■ Brief ■
Your answer should consist only of the lines below from the one with "Engineering Mechanics Notes" through the one with "June 2020 (66, 1993)", copied exactly.

■ Data supplied ■
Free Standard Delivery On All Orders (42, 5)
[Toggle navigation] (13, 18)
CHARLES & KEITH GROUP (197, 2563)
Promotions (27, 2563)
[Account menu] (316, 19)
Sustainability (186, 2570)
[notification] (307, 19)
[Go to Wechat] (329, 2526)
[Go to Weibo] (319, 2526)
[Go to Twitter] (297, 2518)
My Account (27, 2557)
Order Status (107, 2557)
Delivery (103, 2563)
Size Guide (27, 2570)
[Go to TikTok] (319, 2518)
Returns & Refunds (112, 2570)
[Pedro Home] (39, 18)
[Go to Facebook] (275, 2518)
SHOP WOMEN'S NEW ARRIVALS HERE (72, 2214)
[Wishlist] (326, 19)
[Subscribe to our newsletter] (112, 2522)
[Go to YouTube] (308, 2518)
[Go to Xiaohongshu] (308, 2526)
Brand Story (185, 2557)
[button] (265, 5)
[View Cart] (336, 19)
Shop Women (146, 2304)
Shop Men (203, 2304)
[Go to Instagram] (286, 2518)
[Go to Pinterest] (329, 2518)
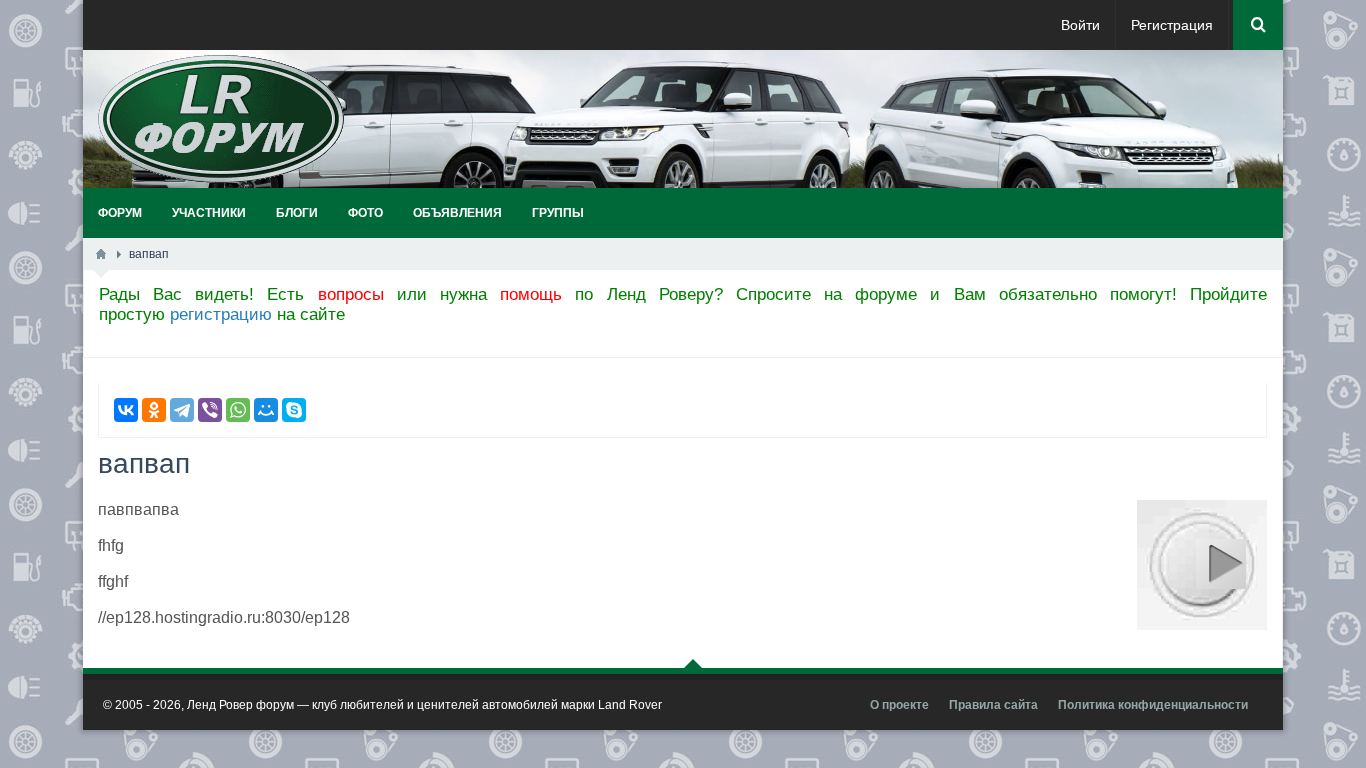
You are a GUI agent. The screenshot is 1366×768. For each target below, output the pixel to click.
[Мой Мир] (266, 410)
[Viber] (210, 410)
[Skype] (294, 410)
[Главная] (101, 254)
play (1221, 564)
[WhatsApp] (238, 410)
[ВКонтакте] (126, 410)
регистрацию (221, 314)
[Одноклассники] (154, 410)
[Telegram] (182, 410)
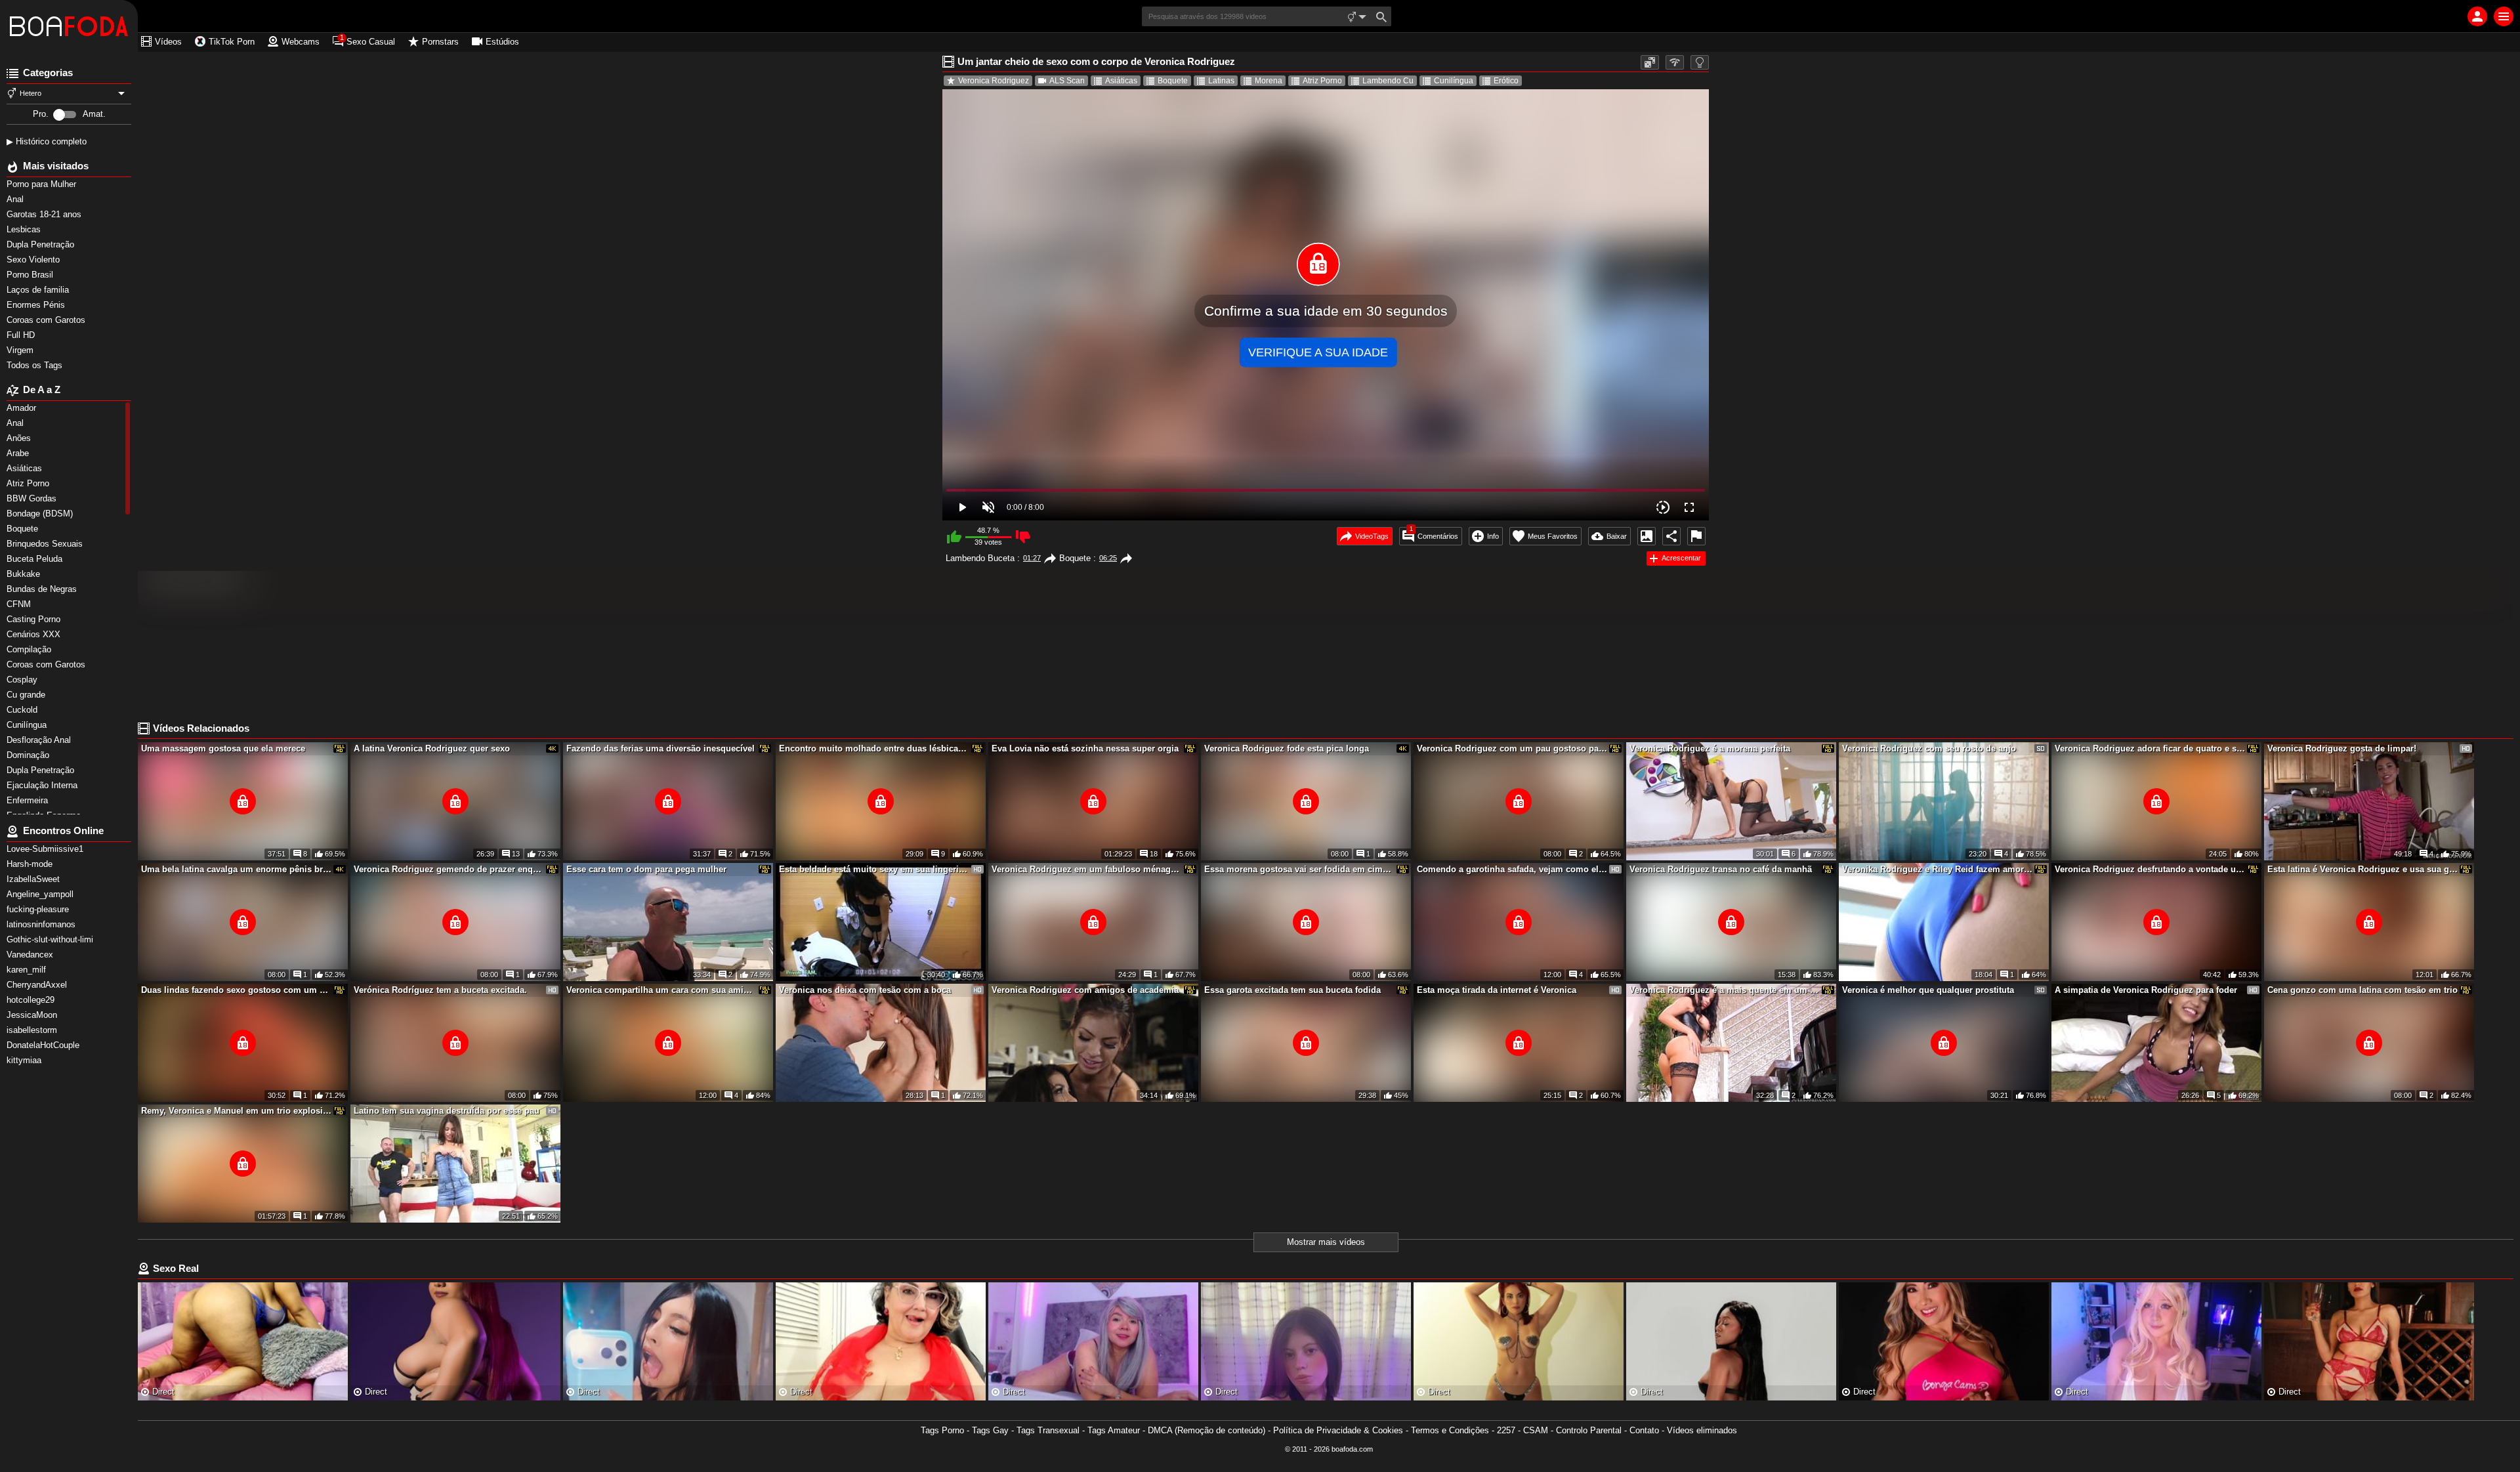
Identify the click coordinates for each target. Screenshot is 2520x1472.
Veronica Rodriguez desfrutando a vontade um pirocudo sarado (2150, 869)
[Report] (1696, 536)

...

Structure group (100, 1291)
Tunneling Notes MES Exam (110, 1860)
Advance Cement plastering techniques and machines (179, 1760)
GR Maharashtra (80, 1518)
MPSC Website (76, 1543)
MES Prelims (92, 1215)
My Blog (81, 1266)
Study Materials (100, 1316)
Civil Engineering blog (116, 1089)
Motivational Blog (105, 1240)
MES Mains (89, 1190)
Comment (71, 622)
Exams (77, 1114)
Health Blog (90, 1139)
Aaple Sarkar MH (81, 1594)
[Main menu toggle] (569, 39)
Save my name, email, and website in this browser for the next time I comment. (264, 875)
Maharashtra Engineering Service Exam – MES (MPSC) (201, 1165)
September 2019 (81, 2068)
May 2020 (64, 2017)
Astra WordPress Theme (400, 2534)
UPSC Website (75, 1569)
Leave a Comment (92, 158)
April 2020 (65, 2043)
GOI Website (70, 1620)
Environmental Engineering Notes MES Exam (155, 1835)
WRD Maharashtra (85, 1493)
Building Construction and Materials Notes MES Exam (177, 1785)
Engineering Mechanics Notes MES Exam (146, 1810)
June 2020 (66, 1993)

■ Task output ■
Engineering Mechanics Notes MES Exam (146, 1810)
June 2020 (66, 1993)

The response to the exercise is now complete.